— start Given text —

CCRL 40/40, 40/4 and FRC lists updated (16th February 2019)

Discussion of computer chess matches and engine tournaments.

Moderators: hgm, Rebel, chrisw

Modern Times
Posts: 3546
Joined: Thu Jun 07, 2012 11:02 pm

Re: CCRL 40/40, 40/4 and FRC lists updated (16th February 2019)

Post by Modern Times »

That is exactly how I see it Guenther. Perhaps we need to alter the wording in our FAQ to be clearer. It was written more than a decade ago long before GPU and NN existed.
User avatar
Rebel
Posts: 6991
Joined: Thu Aug 18, 2011 12:04 pm

Re: CCRL 40/40, 40/4 and FRC lists updated (16th February 2019)

Post by Rebel »

Guenther wrote: Sat Feb 23, 2019 10:28 am
Rebel wrote: Sat Feb 23, 2019 10:05 am HGM - In this thread I am trying to convince the CCRL folks (and perhaps the CEGT people as well) to review their restrictions on learning, especially when I read: positional learning not allowed. It's not about you or me. And yet as often for reasons that escape me you sooner or later make it that way with your fighting language use and the fun of the discussion goes away, as in this case.

For the CCRL folks
Your FAQ states: positional learning not allowed. And that is what LZ does, only in a much more advanced way.
Your wish is completely unrealistic, if you think a bit about it.
The goal of CCRL and CEGT is to establish rating lists and this needs scientific conditions.
With any kind of learning 'during the games' played in the rating process it is impossible to guarantee
entities have the same state always, which would be mandatory for being useful, otherwise each single game
would add noise and this noise would sum up exponentially with each further game.
I have said 2 times in this thread that learning during the games should not be allowed for the same reason you point out.
Guenther wrote: Sat Feb 23, 2019 10:28 amAnd I don't understand why you still say LC0 learns. It does not - it has learnt (eval), but it does not learn any further and remains in its state from beginning to end of the rating games.
Lc0 hasn't a learned eval. She has no eval at all. She works with WDL statistics thus learned positions by self-play but in a much more advanced way, stored in a NN cell. The only knowledge Lc0 has is 1-0 | ½-½ | 0-1. (Z)ero knowledge.

— end Given text —
— start Information shown —

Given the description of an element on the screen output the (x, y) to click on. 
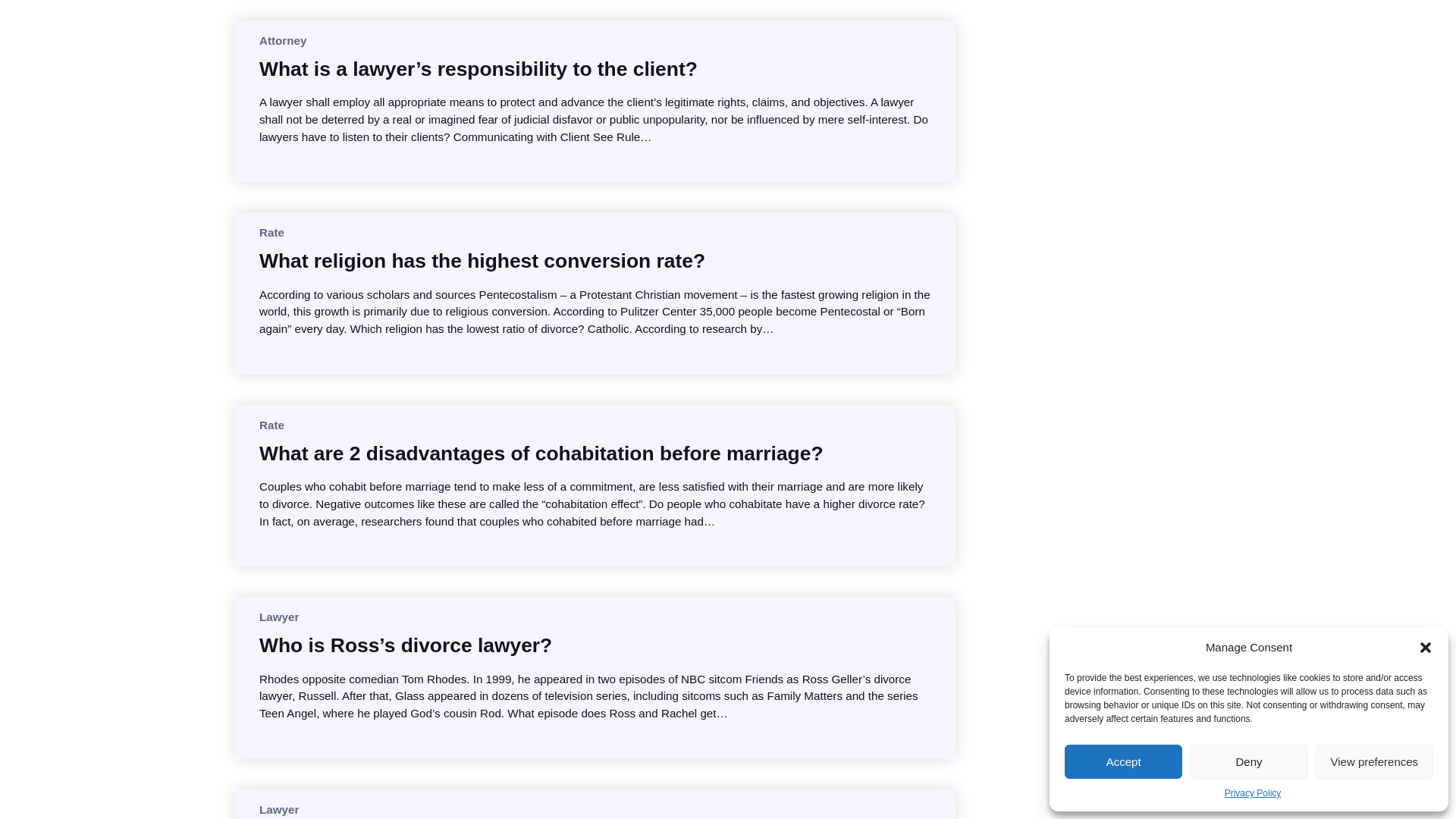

— end Information shown —

• Exercise tasks:
1: In the CCRL forum thread, when does Modern Times say the FAQ wording was written?
2: Reproduce the passage of the CCRL forum thread between "Post by Modern" and "and NN existed.", inclusive.
3: Carry the CCRL forum thread forward from where it stops.

• Per-task answers:
1: More than a decade ago, long before GPU and NN existed.

2:
Post by Modern Times »

That is exactly how I see it Guenther. Perhaps we need to alter the wording in our FAQ to be clearer. It was written more than a decade ago long before GPU and NN existed.

3:
To read -

https://github.com/LeelaChessZero/lc0/wiki/Why-Zero

https://github.com/LeelaChessZero/lc0/releases
Guenther wrote: Sat Feb 23, 2019 10:28 amNo one forbids you to extract info from previous learning and add it to your program, except real moves and positions
If you have understood the above about zero-versions then it should be allowed for traditional engines as well.
Guenther wrote: Sat Feb 23, 2019 10:28 am which could be seen as internal book.
If you have read my posts in this thread I have argued in a similar way.
90% of coding is debugging, the other 10% is writing bugs.
User avatar
Rebel
Posts: 6991
Joined: Thu Aug 18, 2011 12:04 pm

Re: CCRL 40/40, 40/4 and FRC lists updated (16th February 2019)

Post by Rebel »

Graham Banks wrote: Tue Feb 19, 2019 7:46 am
Rebel wrote: Tue Feb 19, 2019 6:47 am

Code: Select all

Rank  Name                     Rating 
 45   Lc0 0.20.1 w36089 64-bit  3022
Perhaps it's an idea to include the average NPS in the name for LZ as a sort of indication of the strength of the GPU used.
That's on 1CPU only. No GPU.
Something else, when I download that version, play a match with it, I notice she uses 2 threads. Was that the same in your testing?
90% of coding is debugging, the other 10% is writing bugs.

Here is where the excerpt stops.